By Richard Muhammad
Activists highlight U.S. human rights violations in Katrina failures
(KIN) – Uncle Sam may want to spread democracy around the globe, but human rights violations suffered by Blacks, immigrants and the poor, during and after Hurricane Katrina, are haunting him.
“The actual television images that people saw around the world shocked so many people,” said Chandra Bhatnagar, of the ACLU Human Rights Working Group. “Activists from developing countries, poor countries, contacted me or said things to me about, ‘We can’t believe this happened in your country. We can’t believe this is how the U.S. government treats its own citizens or its own residents.’ ”
Mr. Bhatnagar was one of several human rights activists at a Mar. 16 forum at the United Nations Plaza in New York where the U.S. government was accused of violating a UN treaty on human rights in its responses and lack of responses in New Orleans and the Gulf Coast. The session coincided with a two-week meeting of the UN Human Rights Committee. It featured presentations from the People’s Hurricane Relief Fund, the American Civil Liberties Union (ACLU), the National Economic and Social Rights Initiative and the United States Human Rights Network.
The United States is a signatory on the International Covenant on Civil and Political Rights, Mr. Bhatnagar noted. Since the U.S. signed the treaty, one of few accords the Bush administration is bound to, the UN Human Rights Committee will review U.S. compliance at a July hearing in Geneva, Switzerland, he explained. The U.S. has already submitted it a report–the first in a decade–lauding its success, said the attorney.
But, he added, the review process allows groups outside the government to raise concerns, give the UN committee questions to ask U.S. representative and offer “shadow reports” on governments’ failures to meet treaty obligations. The UN Human Rights Committee can then tell the respective government where it needs to improve. If the U.S. was found in violation of the treaty or international law, it would be a powerful organizing and communication tool, as well as support for other legal action, he said.
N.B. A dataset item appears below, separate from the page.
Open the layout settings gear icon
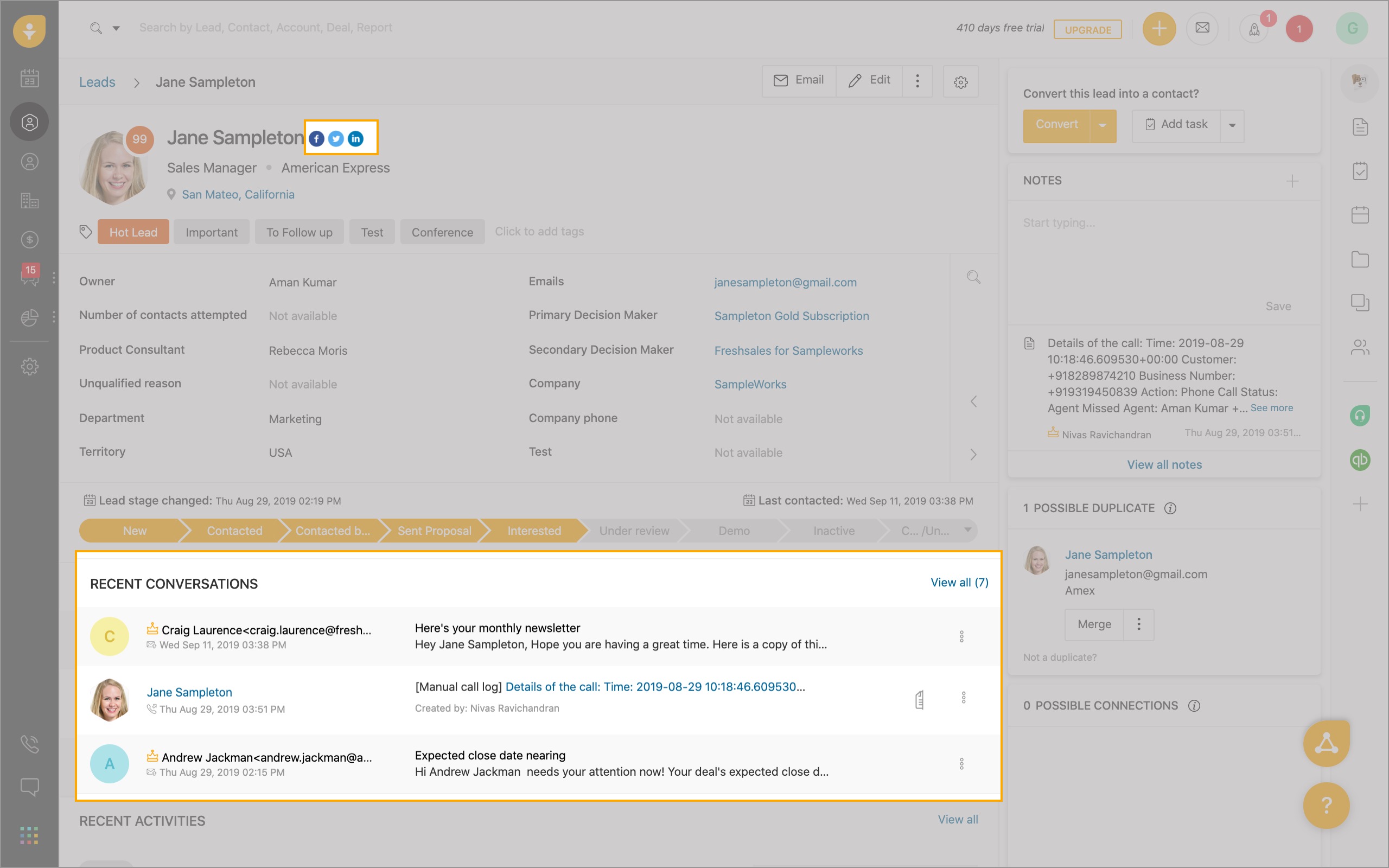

The people languishing on rooftops, crowded into the Superdome without any food, medicine or water, evacuees herded onto planes bound for God knows where, the lives lost, and blunder after blunder by the Federal Emergency Management Agency (FEMA) were more than tragic episodes, the groups said.
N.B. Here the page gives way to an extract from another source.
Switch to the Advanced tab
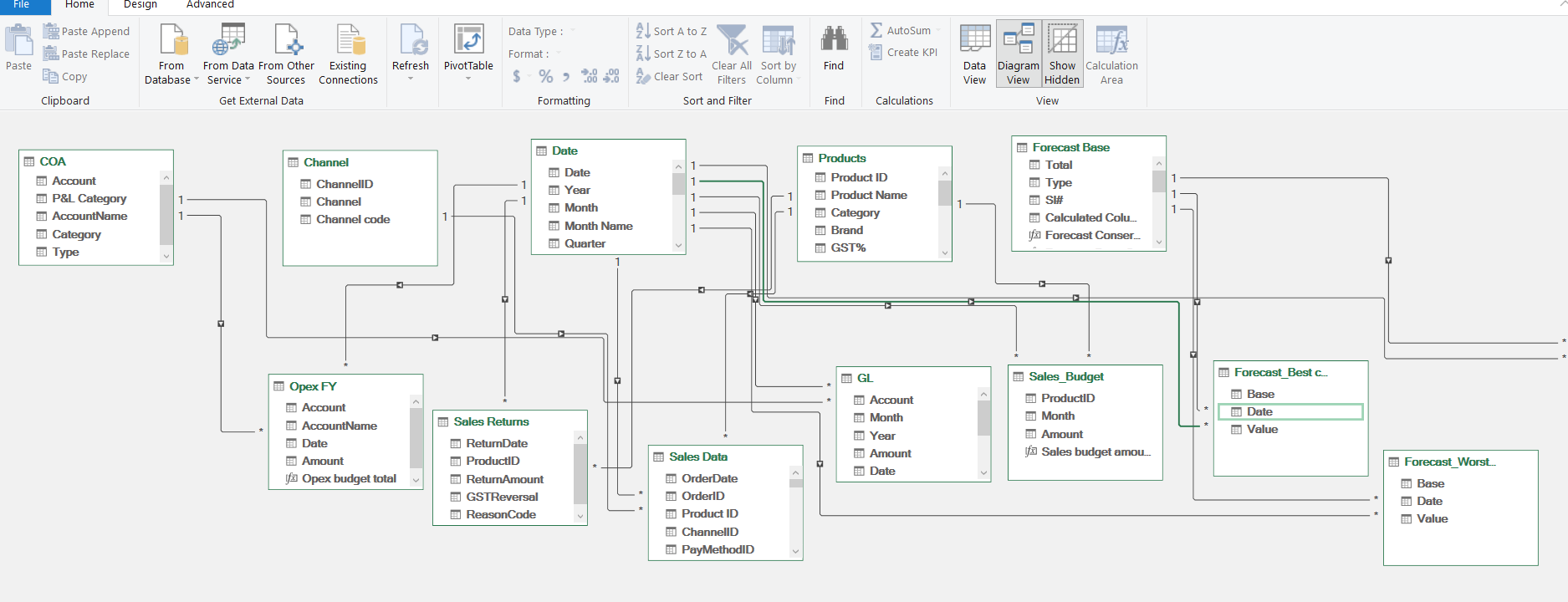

“The biggest problem in New Orleans was the failure of the levee system, which was supposed to be maintained by the government,” said Malcolm Suber, an organizer with the People’s Hurricane Relief Fund, who was displaced by the flooding. The failure to maintain the levees resulted in the violation of peoples’ basic right to live, he argued.
Without levee repair, grocery stores, electricity in Black neighborhoods, schools still closed and Whites plotting to grab political power with Black residents scattered in over 40 states, the result is “gentrification by neglect,” he said. Without government support, Blacks are finding it difficult, if not impossible, to come back to New Orleans, he said.
“Hurricane Katrina only highlighted existing human rights violations that had been happening all along. Any time that along the Mississippi Gulf Coast people are still living in tents because they can’t get their homes rebuilt or there is no housing for them, it’s just really shameful. It’s like we are living in a Third World country in the south,” said Nsombi Lambright, executive director of the ACLU of Mississippi.
Six months after Katrina, Blacks who lived on the Gulf Coast are locked out of the decision-making process when it comes to rebuilding and New Orleans survivors are being denied jobs, housing and services, and seeing their children criminalized in the public school system, according to Ms. Lambright.
“I’m really worried about the students that are in Mississippi who have left one traumatic situation and who are in a really unfamiliar, unfriendly territory in the school systems and the communities that they are living in now,” she explained.
The UN treaty obligated the U.S. to take specific action to protect Katrina evacuees, said Ajamu Baraka, executive director of the Atlanta-based U.S. Human Rights Network. His organization is running the Katrina Internally Displaced Persons Human Rights Project, which includes a petition and educational campaign.
The evacuees fit the definition of internally displaced persons and the government had a responsibility to avoid displacement, he said. Since it failed, displaced persons must be given compensation and material support throughout their ordeal, not just short-term humanitarian assistance, he said. They also have a right to housing, special programs for women and children, protection from discrimination, medical care and the right to return, he outlined.
Just as internally displaced persons hit by the Asian tsunami are due continued support for years, Hurricane Katrina survivors must be seen in the same light, he maintained.
“This is the first example of a displaced population in any northern country. There is no other example like this in any advanced capitalist country,” Mr. Baraka further observed.
One reason for dispersing people was to avoid the imagery of massive displacement seen in places like the Sudan or Liberia, he added, stressing that the human rights efforts aren’t just symbolic, but begin to put things in a different context that allow for different solutions and pressure points since the U.S. administration is concerned about international public opinion.
“They do care, because part of their process of being able to exercise power is being able to persuade, to be able to project a certain kind of image.
“While we understand the UN is not going to solve our problems,” Mr. Baraka insisted, “we recognize we have to utilize every instrument open to us. We have to confront the U.S. in every arena and every level of government.”